Shifts of Aggregate Demand: Short-Run Effects

An event that shifts the aggregate demand curve is a demand shock.

An event that shifts the aggregate demand curve, such as a change in expectations or wealth, the effect of the size of the existing stock of physical capital, or the use of fiscal or monetary policy, is known as a demand shock. The Great Depression was caused by a negative demand shock, the collapse of wealth and of business and consumer confidence that followed the stock market crash of 1929 and the banking crisis of 1930–1931.

The Depression was ended by a positive demand shock—the huge increase in government purchases during World War II. In 2008 the U.S. economy experienced another significant negative demand shock as the housing market turned from boom to bust, leading consumers and firms to scale back their spending.

Figure 12-12 shows the short-run effects of negative and positive demand shocks. A negative demand shock shifts the aggregate demand curve, AD, to the left, from AD1 to AD2, as shown in panel (a). The economy moves down along the SRAS curve from E1 to E2, leading to lower short-run equilibrium aggregate output and a lower short-run equilibrium aggregate price level. A positive demand shock shifts the aggregate demand curve, AD, to the right, as shown in panel (b). Here, the economy moves up along the SRAS curve, from E1 to E2. This leads to higher short-run equilibrium aggregate output and a higher short-run equilibrium aggregate price level. Demand shocks cause aggregate output and the aggregate price level to move in the same direction.

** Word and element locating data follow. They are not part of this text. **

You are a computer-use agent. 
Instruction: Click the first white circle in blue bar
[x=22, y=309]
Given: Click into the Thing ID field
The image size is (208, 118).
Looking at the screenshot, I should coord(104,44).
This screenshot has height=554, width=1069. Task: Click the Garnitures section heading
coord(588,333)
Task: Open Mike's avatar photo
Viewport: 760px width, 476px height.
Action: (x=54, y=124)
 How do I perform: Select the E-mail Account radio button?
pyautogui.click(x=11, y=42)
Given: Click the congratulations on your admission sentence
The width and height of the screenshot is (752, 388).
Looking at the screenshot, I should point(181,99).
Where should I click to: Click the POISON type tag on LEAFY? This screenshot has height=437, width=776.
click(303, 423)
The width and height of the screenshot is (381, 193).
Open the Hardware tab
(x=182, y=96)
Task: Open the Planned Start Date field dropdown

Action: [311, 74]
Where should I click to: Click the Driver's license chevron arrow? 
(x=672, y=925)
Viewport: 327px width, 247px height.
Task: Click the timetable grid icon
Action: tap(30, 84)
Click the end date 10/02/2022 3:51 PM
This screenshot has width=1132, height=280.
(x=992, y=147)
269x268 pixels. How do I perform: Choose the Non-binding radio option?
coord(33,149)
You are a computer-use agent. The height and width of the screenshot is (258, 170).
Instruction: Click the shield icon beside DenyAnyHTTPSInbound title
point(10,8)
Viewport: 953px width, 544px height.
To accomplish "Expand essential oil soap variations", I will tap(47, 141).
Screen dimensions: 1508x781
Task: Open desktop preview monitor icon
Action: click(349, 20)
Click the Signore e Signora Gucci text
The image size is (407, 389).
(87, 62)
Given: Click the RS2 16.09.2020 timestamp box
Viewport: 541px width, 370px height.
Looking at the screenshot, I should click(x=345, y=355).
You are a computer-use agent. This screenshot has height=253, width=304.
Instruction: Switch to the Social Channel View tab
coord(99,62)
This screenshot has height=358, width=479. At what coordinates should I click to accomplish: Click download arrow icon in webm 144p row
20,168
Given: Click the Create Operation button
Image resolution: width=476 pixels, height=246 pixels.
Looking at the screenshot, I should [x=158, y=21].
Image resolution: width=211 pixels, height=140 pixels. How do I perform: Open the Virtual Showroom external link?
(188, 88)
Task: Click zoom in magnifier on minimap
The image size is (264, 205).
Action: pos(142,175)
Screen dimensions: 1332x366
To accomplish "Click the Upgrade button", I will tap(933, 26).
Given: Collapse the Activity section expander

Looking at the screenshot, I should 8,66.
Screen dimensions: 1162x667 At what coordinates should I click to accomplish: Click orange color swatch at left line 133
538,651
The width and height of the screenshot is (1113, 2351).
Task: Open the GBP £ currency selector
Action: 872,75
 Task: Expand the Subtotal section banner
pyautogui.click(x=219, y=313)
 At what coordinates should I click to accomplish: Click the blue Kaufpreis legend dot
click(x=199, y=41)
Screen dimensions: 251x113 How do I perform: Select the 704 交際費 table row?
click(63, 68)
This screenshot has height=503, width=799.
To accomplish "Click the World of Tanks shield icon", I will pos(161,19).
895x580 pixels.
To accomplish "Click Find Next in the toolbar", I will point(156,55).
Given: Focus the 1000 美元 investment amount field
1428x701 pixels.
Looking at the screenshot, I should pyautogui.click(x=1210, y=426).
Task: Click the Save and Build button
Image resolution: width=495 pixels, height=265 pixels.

Demand Shocks A demand shock shifts the aggregate demand curve, moving the aggregate price level and aggregate output in the same direction. In panel (a), a negative demand shock shifts the aggregate demand curve leftward from AD1 to AD2, reducing the aggregate price level from P1 to P2 and aggregate output from Y1 to Y2. In panel (b), a positive demand shock shifts the aggregate demand curve rightward, increasing the aggregate price level from P1 to P2 and aggregate output from Y1 to Y2.